** start Data extract **

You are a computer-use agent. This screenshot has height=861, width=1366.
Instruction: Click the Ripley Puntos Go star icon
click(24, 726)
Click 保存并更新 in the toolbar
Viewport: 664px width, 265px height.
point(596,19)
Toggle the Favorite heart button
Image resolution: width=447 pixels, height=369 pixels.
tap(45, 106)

** end Data extract **

» Written task
Copy all the lines of data above word for word.

» Correct output
You are a computer-use agent. This screenshot has height=861, width=1366.
Instruction: Click the Ripley Puntos Go star icon
click(24, 726)
Click 保存并更新 in the toolbar
Viewport: 664px width, 265px height.
point(596,19)
Toggle the Favorite heart button
Image resolution: width=447 pixels, height=369 pixels.
tap(45, 106)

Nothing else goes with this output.